──────── Data for the task

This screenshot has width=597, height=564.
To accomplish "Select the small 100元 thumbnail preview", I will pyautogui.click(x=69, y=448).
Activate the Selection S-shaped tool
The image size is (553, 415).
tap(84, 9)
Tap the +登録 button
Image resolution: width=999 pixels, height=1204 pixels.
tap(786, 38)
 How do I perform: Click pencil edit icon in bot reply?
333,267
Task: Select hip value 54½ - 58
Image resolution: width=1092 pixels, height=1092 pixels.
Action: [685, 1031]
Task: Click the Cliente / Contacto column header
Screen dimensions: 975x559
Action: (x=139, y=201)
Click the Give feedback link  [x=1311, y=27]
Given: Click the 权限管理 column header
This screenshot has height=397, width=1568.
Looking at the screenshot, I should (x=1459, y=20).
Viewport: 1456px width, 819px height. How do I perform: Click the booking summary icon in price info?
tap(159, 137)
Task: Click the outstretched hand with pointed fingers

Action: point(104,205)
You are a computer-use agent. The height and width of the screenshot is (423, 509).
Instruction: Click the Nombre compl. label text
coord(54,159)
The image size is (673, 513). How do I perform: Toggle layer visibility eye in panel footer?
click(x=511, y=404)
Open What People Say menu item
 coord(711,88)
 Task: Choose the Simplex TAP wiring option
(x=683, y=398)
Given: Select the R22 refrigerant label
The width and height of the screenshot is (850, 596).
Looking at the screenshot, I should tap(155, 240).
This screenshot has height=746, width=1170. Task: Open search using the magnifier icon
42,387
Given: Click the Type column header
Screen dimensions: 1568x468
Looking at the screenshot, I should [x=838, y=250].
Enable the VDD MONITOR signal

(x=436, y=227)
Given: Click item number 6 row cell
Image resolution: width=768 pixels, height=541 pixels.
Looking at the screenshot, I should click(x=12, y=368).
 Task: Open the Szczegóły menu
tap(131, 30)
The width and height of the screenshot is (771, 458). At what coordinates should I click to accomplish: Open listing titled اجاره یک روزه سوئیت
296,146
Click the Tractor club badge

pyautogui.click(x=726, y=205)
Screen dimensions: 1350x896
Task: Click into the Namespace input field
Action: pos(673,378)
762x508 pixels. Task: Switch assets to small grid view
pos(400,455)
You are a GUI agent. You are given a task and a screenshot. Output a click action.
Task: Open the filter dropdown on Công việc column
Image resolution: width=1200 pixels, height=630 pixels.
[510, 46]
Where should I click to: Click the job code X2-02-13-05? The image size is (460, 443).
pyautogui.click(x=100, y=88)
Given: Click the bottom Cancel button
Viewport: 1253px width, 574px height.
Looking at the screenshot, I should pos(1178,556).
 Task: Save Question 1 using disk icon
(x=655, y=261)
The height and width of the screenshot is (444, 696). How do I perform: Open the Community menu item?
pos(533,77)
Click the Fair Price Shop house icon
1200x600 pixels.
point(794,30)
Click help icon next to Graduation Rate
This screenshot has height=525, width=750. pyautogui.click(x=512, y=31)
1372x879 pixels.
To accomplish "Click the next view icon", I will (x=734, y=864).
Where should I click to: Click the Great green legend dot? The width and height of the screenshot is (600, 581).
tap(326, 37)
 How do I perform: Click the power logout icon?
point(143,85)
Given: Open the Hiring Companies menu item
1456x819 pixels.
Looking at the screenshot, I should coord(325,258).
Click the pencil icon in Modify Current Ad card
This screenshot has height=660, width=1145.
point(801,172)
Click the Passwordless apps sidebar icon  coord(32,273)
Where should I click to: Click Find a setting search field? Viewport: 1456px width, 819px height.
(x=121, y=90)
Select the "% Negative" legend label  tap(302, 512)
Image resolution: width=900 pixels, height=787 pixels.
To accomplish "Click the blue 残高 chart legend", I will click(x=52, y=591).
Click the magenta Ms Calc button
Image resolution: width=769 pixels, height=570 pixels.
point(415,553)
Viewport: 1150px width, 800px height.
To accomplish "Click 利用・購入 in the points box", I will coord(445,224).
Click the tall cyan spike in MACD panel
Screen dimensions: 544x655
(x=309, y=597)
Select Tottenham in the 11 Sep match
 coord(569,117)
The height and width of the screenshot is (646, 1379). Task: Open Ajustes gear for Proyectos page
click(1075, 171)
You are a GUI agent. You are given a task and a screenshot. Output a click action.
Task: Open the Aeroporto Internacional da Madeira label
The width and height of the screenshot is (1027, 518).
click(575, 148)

────────────────

● **Requirement**
Give back, unchanged, the run of lines in the listing above that begins at the line containing "Task: Save Question 1 using disk icon" and ends at the line containing "1372x879 pixels.", both included.

● **Reply to the task**
 Task: Save Question 1 using disk icon
(x=655, y=261)
The height and width of the screenshot is (444, 696). How do I perform: Open the Community menu item?
pos(533,77)
Click the Fair Price Shop house icon
1200x600 pixels.
point(794,30)
Click help icon next to Graduation Rate
This screenshot has height=525, width=750. pyautogui.click(x=512, y=31)
1372x879 pixels.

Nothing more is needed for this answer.